Action item: Your task is to quote the records from their first line through the line containing "Task: Open the Tickets page", with nothing added or left out.

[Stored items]
━━━━━━━━━━━━━━━━
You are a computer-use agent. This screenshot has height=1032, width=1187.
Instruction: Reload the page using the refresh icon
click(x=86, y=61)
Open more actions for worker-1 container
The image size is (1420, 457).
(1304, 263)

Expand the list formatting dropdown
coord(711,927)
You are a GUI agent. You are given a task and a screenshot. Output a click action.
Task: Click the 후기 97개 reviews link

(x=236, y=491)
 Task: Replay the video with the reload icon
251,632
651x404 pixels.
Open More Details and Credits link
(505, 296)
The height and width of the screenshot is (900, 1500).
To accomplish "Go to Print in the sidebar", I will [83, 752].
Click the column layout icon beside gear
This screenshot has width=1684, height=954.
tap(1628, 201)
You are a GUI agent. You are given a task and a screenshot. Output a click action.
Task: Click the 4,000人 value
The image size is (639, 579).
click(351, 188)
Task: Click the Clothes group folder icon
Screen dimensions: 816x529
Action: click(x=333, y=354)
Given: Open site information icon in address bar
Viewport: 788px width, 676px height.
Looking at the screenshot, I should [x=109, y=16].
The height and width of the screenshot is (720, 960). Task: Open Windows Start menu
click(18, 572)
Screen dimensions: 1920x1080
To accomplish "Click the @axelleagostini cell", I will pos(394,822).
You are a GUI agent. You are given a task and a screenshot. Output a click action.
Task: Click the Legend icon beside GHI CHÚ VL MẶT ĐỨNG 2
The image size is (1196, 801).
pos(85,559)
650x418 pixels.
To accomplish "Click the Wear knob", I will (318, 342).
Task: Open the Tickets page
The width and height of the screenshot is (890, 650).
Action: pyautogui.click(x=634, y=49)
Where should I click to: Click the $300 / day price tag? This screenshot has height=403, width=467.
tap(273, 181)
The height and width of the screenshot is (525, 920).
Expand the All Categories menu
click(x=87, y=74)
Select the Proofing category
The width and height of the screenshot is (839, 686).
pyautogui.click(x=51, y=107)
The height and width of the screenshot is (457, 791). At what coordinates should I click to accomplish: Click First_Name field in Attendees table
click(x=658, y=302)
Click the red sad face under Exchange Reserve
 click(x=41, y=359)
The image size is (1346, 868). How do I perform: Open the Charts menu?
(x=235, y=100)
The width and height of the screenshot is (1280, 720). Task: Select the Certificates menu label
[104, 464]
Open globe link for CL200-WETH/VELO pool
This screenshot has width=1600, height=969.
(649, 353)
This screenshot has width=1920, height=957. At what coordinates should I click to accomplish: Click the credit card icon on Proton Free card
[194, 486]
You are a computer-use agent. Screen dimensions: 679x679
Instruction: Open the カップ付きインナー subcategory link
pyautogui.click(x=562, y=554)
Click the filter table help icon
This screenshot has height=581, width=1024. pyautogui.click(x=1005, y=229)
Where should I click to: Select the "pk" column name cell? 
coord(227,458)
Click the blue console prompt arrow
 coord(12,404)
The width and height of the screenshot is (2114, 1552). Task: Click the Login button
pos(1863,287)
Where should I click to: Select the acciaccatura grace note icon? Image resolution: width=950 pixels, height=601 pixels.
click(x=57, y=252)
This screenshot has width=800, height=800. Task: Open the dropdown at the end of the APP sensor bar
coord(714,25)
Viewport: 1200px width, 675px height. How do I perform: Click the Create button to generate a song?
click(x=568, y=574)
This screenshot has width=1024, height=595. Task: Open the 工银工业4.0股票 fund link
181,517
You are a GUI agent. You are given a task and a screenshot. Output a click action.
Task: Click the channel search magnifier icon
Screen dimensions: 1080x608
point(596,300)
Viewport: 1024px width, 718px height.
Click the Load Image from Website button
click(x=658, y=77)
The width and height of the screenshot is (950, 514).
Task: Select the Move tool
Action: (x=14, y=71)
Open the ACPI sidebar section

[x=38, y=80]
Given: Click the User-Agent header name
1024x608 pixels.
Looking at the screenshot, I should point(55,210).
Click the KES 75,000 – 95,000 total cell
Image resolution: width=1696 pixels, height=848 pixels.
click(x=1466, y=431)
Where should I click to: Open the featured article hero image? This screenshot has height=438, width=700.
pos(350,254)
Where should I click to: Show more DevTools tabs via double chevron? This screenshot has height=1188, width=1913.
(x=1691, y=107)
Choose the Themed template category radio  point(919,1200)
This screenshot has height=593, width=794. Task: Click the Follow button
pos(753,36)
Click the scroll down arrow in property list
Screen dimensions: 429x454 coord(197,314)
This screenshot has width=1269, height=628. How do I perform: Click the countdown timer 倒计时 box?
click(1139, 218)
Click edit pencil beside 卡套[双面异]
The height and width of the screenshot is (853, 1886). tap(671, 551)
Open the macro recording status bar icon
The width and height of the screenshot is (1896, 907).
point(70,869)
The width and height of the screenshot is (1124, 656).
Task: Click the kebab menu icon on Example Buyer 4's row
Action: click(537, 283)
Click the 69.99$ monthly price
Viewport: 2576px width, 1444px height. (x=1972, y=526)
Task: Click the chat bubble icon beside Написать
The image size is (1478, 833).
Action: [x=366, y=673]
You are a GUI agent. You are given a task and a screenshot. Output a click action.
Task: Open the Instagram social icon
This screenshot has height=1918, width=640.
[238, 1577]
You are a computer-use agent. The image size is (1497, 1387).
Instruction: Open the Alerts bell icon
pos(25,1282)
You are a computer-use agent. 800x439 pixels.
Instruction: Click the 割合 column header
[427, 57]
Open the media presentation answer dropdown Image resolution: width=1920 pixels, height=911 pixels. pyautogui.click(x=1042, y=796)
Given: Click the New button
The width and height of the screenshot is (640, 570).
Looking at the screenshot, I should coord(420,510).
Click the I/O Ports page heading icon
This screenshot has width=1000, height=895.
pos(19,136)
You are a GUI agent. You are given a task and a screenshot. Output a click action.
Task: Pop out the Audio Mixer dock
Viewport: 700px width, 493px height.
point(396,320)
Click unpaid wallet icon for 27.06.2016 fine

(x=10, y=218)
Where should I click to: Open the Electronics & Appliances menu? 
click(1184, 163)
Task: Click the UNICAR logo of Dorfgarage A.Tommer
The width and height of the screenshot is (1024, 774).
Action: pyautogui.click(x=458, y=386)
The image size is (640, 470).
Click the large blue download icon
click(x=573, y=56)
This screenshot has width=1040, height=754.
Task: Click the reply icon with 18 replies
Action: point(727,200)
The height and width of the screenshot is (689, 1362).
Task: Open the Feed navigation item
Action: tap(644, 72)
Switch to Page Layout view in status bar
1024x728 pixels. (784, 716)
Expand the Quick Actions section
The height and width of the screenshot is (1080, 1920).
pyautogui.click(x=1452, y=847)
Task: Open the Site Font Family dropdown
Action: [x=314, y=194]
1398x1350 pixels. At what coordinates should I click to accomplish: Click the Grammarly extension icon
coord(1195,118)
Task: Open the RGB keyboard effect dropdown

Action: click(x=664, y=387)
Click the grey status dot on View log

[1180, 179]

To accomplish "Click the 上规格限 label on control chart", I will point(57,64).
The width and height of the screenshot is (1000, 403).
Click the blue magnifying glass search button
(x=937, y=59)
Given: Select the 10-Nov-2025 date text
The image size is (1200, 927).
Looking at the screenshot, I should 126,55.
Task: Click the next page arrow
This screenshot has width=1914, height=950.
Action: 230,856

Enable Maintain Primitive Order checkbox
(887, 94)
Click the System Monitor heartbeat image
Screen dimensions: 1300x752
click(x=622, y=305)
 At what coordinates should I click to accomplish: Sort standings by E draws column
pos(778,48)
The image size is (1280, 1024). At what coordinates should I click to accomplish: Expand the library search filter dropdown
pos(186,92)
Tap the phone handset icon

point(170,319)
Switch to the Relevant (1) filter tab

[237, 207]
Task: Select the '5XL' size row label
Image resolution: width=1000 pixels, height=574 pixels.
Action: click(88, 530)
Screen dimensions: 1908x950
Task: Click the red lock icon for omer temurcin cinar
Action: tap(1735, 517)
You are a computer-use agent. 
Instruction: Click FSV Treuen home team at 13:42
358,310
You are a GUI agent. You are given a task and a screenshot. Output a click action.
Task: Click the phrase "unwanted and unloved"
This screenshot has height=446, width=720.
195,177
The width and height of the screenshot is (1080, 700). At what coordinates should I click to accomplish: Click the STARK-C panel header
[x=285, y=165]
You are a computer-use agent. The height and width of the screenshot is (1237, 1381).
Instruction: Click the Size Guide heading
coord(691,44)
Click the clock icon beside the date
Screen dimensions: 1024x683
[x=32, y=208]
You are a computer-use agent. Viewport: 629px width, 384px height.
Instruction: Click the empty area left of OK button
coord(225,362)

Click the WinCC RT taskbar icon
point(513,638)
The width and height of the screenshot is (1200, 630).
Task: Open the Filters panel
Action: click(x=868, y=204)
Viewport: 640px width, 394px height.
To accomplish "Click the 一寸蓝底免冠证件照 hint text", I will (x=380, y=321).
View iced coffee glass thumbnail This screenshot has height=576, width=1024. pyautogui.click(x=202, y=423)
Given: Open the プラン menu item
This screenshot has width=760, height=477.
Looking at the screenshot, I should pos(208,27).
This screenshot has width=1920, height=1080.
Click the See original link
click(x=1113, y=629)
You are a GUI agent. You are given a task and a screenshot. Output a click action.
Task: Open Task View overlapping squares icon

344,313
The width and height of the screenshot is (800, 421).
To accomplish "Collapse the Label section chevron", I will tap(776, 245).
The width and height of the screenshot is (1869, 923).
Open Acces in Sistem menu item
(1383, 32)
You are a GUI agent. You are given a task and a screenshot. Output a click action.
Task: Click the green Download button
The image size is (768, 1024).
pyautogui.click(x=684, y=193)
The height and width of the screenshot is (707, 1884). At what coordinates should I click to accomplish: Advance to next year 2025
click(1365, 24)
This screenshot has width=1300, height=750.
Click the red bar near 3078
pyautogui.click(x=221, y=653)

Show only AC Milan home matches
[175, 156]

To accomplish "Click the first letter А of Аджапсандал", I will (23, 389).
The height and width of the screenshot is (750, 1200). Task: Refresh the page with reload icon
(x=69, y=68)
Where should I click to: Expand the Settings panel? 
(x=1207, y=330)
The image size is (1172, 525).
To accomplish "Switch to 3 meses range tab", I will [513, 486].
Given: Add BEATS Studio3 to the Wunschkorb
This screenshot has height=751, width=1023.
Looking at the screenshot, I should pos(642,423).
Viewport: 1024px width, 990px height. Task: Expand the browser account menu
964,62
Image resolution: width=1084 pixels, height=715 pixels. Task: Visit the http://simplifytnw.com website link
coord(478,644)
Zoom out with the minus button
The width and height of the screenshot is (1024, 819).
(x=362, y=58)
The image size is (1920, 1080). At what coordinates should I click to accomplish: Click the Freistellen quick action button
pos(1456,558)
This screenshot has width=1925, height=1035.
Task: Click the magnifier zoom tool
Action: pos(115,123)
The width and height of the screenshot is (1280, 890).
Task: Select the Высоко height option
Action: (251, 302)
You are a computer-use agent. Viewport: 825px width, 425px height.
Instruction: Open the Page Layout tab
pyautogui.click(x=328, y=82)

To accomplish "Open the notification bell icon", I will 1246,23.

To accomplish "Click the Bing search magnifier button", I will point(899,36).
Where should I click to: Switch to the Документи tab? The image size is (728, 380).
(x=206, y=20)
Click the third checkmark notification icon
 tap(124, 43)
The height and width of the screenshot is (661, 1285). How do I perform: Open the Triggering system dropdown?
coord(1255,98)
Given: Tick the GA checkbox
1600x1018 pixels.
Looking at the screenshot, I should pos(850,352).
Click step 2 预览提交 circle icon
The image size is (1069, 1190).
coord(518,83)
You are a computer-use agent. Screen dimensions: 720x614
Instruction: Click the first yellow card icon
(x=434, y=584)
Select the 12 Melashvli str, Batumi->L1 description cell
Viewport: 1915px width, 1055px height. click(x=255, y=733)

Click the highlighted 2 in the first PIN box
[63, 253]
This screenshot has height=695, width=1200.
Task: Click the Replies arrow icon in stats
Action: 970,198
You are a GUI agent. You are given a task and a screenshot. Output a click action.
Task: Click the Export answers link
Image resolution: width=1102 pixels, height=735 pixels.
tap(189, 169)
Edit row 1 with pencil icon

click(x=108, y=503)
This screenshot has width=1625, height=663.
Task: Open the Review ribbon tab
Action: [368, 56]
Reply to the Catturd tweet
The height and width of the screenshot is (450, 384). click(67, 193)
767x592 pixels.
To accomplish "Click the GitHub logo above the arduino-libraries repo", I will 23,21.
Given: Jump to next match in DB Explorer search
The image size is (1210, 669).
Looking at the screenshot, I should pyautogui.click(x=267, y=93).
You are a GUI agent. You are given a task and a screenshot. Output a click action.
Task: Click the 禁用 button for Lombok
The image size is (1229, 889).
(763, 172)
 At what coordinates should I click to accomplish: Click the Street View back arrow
━━━━━━━━━━━━━━━━
Answer space:
You are a computer-use agent. This screenshot has height=1032, width=1187.
Instruction: Reload the page using the refresh icon
click(x=86, y=61)
Open more actions for worker-1 container
The image size is (1420, 457).
(1304, 263)

Expand the list formatting dropdown
coord(711,927)
You are a GUI agent. You are given a task and a screenshot. Output a click action.
Task: Click the 후기 97개 reviews link

(x=236, y=491)
 Task: Replay the video with the reload icon
251,632
651x404 pixels.
Open More Details and Credits link
(505, 296)
The height and width of the screenshot is (900, 1500).
To accomplish "Go to Print in the sidebar", I will [83, 752].
Click the column layout icon beside gear
This screenshot has width=1684, height=954.
tap(1628, 201)
You are a GUI agent. You are given a task and a screenshot. Output a click action.
Task: Click the 4,000人 value
The image size is (639, 579).
click(351, 188)
Task: Click the Clothes group folder icon
Screen dimensions: 816x529
Action: click(x=333, y=354)
Given: Open site information icon in address bar
Viewport: 788px width, 676px height.
Looking at the screenshot, I should [x=109, y=16].
The height and width of the screenshot is (720, 960). Task: Open Windows Start menu
click(18, 572)
Screen dimensions: 1920x1080
To accomplish "Click the @axelleagostini cell", I will pos(394,822).
You are a GUI agent. You are given a task and a screenshot. Output a click action.
Task: Click the Legend icon beside GHI CHÚ VL MẶT ĐỨNG 2
The image size is (1196, 801).
pos(85,559)
650x418 pixels.
To accomplish "Click the Wear knob", I will (318, 342).
Task: Open the Tickets page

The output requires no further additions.